O Tribunal de Justiça do Estado do Piauí (TJ-PI) decidiu, nesta quarta-feira (08), anular a condenação do sargento Avelar dos Reis Mota, conhecido como Sargento Mota, e afastar a expulsão do policial da Polícia Militar do Piauí (PM-PI). A decisão ocorreu após julgamento de recurso de apelação e resultou na conversão da pena em advertência disciplinar, o que mantém o militar na corporação.
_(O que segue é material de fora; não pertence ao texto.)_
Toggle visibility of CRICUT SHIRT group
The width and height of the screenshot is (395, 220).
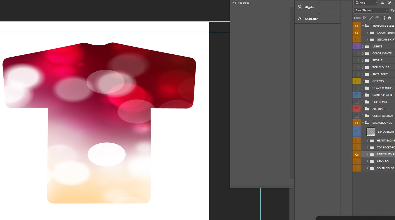point(356,32)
De acordo com o julgamento, os desembargadores Joaquim Santana e Antônio Lopes votaram pela anulação da condenação e pela aplicação de uma punição mais branda. Já o relator do caso, José Vidal, também foi favorável à anulação, mas defendeu uma pena de um mês e cinco dias de detenção, substituída por prestação de serviços à comunidade. Com a divergência, prevaleceu o entendimento mais leve.
Entenda o caso
O processo teve origem em fevereiro de 2023, quando o sargento foi acusado de invadir uma residência em construção, no bairro Areias, zona Sul de Teresina, e furtar um perfume. À época, ele foi condenado a quatro anos e dois meses de prisão, em regime semiaberto, com agravante por abuso de poder.
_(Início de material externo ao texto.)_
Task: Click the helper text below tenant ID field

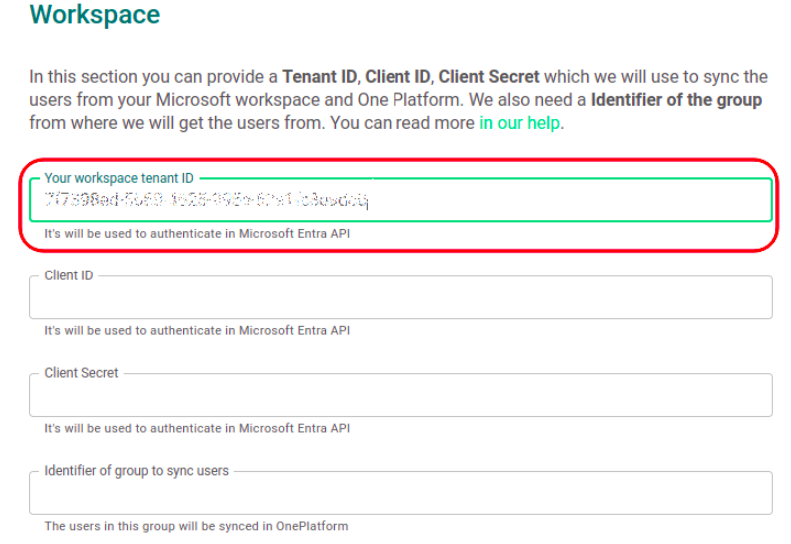Action: click(196, 234)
Segundo as investigações, o militar teria utilizado uma chave para acessar o imóvel sem autorização judicial e, ao sair, tentou danificar o sistema de segurança. Imagens de câmeras e depoimentos embasaram a condenação inicial, que também motivou a abertura de processo administrativo para expulsão da corporação.
Mudança na tipificação
Durante o julgamento da apelação, houve a reclassificação da conduta, deixando de ser enquadrada como crime mais grave. Conforme entendimento do relator, o caso passou a ser considerado como violação de domicílio, com aplicação de pena mais branda.
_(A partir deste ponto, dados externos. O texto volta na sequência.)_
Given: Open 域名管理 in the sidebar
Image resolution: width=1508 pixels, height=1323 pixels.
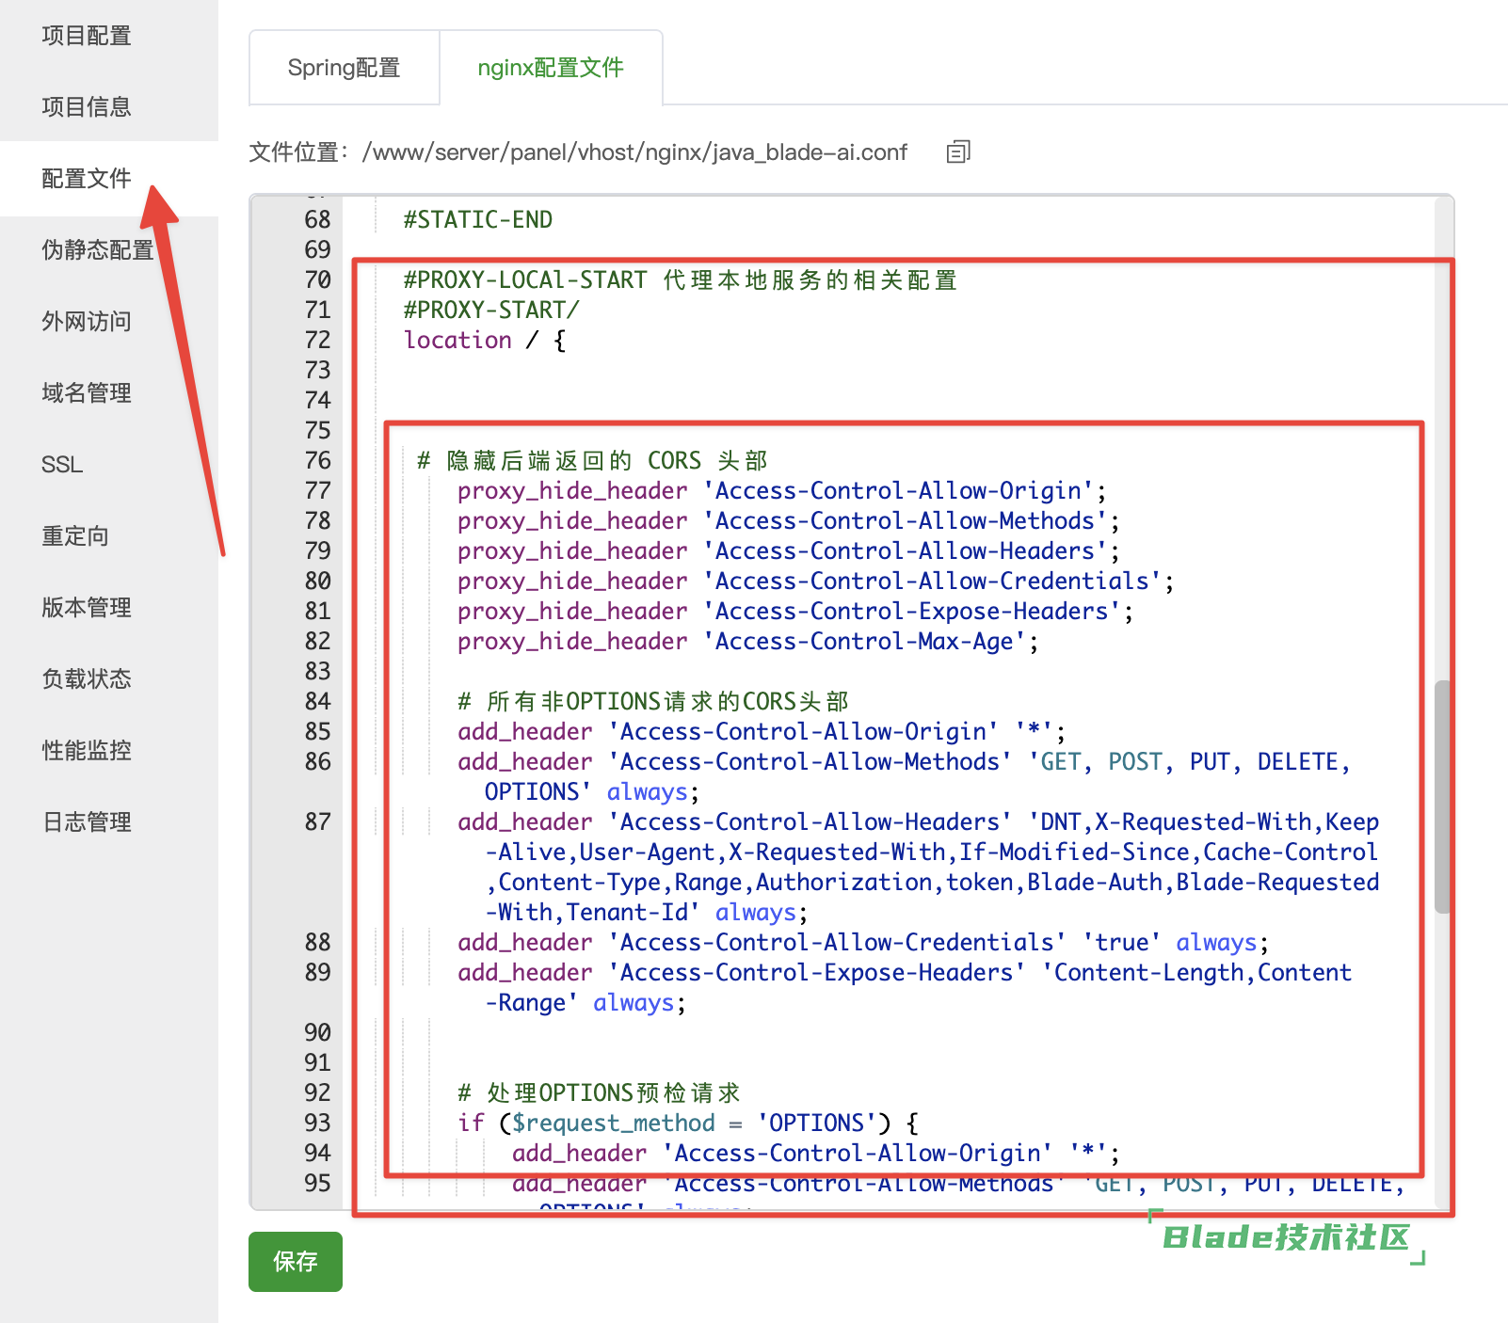Looking at the screenshot, I should (87, 393).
No entanto, os desembargadores que divergiram levaram em conta fatores como o baixo valor do objeto e o fato de o réu ser primário, o que resultou na transformação da penalidade em infração disciplinar, sem efeitos criminais mais severos.
Defesa se manifesta
O Meio News entrou em contato com a defesa do sargento, que explicou a decisão. Segundo ela, a Justiça entendeu que deixou de ser crime e passou a ser infração disciplinar punida com advertência, o que afasta a condenação penal e seus efeitos mais graves.
Ainda conforme a defesa, o voto do relator reconheceu o recurso, afastou alegações preliminares e reduziu a tipificação da conduta, mas a maioria dos magistrados optou por uma solução administrativa, considerada mais adequada ao caso.
Desdobramentos
Com a nova decisão do TJ-PI, o sargento não será expulso da Polícia Militar e passará a responder apenas na esfera administrativa. O caso segue agora para os trâmites internos da corporação, podendo haver novos recursos por parte das partes envolvidas.
Além desse episódio, o militar também foi citado na Operação Jogo Sujo II, deflagrada em 2024, que apura suspeitas de estelionato, divulgação de jogos de azar e lavagem de dinheiro. Esses fatos seguem sob investigação em processos distintos.